Mauthausen, for example, was an enormously profitable joint venture that included amongst others Dailmer, of Mercedes Benz fame. Not only did it record multimillion dollar profits by first stealing from and then working to death those condemned to the camps, including extracting the gold in their teeth, but they also exterminated anyone who dared to express their dissidence.

Moreover, the ruthlessness was not contained to the German soil. American corporations, in particular IBM, knowingly aided the Nazis in their heinous crimes. For example, according to Edwin Black in his book, IBM and the Holocaust, IBM furnished the machines and the punch cards to record the demographic information, including racial profile, during the 1933 and 1938 national German census. This enabled the Nazis to locate with precision their prey for future ethnic cleansing. As well, IBM leased the machines and supplied the punch cards and the personnel to program them to capture the pertinent data (ethic origin, reason for interment, cause of death) concerning the inmates of the concentration camps.

It is important to note that the contracts signed with the Nazi regime did not originate from their European subsidiaries but from the parent head office in New York, which suggests that American corporate executives were well aware of the atrocities that were being committed and from which they were drawing profits.

There might be a temptation to dismiss these events as aberrations caused by the limited thinking and belief systems that were in place during the time. However, if we push the question even further, there appears to be a strain of corporate fascism that survives and flourishes today.

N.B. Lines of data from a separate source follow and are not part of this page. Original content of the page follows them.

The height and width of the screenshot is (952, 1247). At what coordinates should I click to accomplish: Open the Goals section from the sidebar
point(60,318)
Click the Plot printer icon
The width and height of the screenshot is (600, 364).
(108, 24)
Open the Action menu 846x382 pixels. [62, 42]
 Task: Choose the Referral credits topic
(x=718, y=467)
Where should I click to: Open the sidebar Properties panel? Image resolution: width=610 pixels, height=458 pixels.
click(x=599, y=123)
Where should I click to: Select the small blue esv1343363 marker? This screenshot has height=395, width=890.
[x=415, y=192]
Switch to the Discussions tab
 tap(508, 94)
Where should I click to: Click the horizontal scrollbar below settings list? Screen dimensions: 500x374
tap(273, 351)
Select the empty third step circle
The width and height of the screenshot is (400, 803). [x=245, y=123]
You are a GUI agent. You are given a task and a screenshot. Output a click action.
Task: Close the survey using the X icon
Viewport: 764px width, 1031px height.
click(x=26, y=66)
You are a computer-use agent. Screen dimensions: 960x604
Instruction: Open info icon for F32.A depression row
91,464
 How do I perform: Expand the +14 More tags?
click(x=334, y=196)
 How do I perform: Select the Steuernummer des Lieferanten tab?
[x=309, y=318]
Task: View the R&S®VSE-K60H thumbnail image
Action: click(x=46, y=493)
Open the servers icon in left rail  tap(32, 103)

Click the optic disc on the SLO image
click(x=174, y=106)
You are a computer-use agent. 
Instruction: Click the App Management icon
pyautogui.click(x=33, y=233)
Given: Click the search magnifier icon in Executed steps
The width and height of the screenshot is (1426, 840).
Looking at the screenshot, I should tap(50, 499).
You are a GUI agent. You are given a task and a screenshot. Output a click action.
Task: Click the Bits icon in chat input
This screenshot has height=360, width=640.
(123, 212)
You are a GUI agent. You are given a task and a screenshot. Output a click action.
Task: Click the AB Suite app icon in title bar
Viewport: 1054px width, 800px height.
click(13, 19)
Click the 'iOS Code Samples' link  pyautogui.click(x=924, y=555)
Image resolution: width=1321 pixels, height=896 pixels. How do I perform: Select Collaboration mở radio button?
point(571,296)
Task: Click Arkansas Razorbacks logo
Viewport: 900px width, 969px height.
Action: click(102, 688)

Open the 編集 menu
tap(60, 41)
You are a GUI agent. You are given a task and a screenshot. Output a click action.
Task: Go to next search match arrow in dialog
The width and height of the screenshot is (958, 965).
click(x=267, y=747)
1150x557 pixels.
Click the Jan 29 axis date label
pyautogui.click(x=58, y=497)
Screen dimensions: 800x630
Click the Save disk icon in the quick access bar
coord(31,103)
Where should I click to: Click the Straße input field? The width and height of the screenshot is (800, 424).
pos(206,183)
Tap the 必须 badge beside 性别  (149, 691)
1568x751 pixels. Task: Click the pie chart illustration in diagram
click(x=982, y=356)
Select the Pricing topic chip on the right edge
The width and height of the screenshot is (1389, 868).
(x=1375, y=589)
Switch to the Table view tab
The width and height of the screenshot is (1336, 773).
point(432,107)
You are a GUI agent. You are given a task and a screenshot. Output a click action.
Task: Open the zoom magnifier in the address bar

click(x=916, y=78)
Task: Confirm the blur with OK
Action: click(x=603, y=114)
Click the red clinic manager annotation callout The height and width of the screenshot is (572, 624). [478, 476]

The first characteristic of corporate fascism is the belief in an extremist, speculative, narrative. In the case of the fascist state, there exists the fundamental belief in the inherent superiority of the chosen people. Others can be tolerated only to the extent that they serve the interests of the fascist state. In the case of the fascist corporation, there exists the fundamental belief in the inherent superiority of the market. Everything should be controlled by private interests and commercial relations should predominate.

The second characteristic of corporate fascism is its fundamental amorality. Whereas in the fascist state human sentiments are not ascribed to those who are genetically inferior, similar treatment is afforded by those working in the fascist corporation to those or to that which does not generate profits. There is no intrinsic value. Worth is determined only by the market.

The third characteristic follows the second. Without moral sentiments there can be no empathy. Living things are there to be exploited. All relations are subject to cost benefit analysis.

The last characteristic of corporate fascism is that corporations and the people who work within them share no responsibility to advance a common good. They exist only to generate profits. Just as those who participated in the commission of crimes against humanity during the Holocaust offered the feeble excuse that they were just following orders, corporate criminals offer the same lame type of excuse to justify their criminal behavior.

Finally, corporate fascists are willing to pursue the realization of their core narrative to its very end indifferent to the harm they inflict and the probable collapse of the underpinnings of their enterprise. As long as they able to carry on with their activities unabated, they will, even if it entails the collapse of the environmental conditions that enable humans to live on the planet.